Yeah. We'll have to pin down a technique and use it widely through the stdlib when we're comfortable with it. Similar to the matter of classes / objects / ifaces. We're still doing some late-stage design work here. Shouldn't be much longer, a few months and we'll have to pick something and commit to it.

I will keep using "issue" for the moment instead of
error/exception/failure/... to avoid projecting too much semantics.

Ok.

* Function `handler::try` prepares for execution a block (let's call it
the "action block") and lets the developer registers closures to handle
various issue cases that may arise during the execution of that action
block.

Yes. Might not be necessary to write in this form, but it scopes the push/pop of new handlers. This was just a sketch and I'm sure there are some conceptual / implementation bugs we'd need to iron out to make it just right.

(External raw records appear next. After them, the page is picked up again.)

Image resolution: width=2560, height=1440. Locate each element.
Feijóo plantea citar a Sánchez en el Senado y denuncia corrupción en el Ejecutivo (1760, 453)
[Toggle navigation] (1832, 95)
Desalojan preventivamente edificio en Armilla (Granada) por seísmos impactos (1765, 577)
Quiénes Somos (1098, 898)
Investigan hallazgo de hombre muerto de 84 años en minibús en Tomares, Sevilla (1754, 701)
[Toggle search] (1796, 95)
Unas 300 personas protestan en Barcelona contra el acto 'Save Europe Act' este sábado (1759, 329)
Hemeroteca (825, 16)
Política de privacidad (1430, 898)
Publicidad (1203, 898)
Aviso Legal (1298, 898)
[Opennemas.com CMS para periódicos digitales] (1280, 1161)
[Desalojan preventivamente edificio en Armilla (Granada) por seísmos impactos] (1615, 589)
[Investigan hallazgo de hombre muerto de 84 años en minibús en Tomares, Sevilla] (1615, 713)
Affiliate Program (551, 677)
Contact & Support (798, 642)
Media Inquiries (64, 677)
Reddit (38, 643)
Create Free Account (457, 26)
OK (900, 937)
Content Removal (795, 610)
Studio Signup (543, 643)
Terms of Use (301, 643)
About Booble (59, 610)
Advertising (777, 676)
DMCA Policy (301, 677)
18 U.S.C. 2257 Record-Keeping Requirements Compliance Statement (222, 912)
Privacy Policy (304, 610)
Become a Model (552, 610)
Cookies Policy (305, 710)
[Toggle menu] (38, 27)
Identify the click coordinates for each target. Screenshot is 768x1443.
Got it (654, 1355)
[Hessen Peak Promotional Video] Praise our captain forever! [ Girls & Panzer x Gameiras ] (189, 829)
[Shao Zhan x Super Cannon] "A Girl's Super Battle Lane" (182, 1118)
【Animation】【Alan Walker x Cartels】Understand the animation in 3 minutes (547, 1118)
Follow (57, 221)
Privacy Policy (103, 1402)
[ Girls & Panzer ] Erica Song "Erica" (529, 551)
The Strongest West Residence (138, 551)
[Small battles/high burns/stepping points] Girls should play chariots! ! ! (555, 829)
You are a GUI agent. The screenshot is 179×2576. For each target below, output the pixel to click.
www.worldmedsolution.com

* Function `?.handle(some_issue)` registers a block to handle one
specific kind of issue.

Yes.

* Execution of the handler block takes place locally, without any stack
unwinding.

Yes.

* Execution of the action block starts at the end of the chain of
`?.handle(...)`. Is there a way to do this in Rust or does this require
the addition of some kind of terminator?

Not sure I understand. The handler that gets run is the head of a list held in a task-local variable indexed by the constant in question (a hack: every constant has a unique address in the process, so is effectively a key you can use as per-process global unique value). Different constants refer to different handler lists, hence have no relationship. The .handle(...){...}.handle(...){...} chain is just pushing new entries on multiple handler lists simultaneously so they all get popped off at the same time when the try{...} block completes.

* A call to `signal` gives a chance to other issue handlers to execute.
Do I understand correctly that this actually somehow pops the issue
handler to avoid cycles?

It'll have to do so, yes.

* I also have the impression that a call to `signal` also performs some
form of non-local return. Am I right?

No. It just picks the head of the handler list, call that H, then shifts the task-local handler list down by one so H can call outer handlers, then invokes H.

By the way, if I understand correctly, I believe that type name
`handler<...>` is a little counter-intuitive.

Ok. Other suggestions welcome.

I will reply once I am sure that I understand the example :)

Please do follow up with further questions. If you want to drop by IRC and do some interactive Q&A that's also likely to help. I want to make sure we develop something here that at least *conceptually* sits well with everyone; it's a larger question whether it feels good in practice.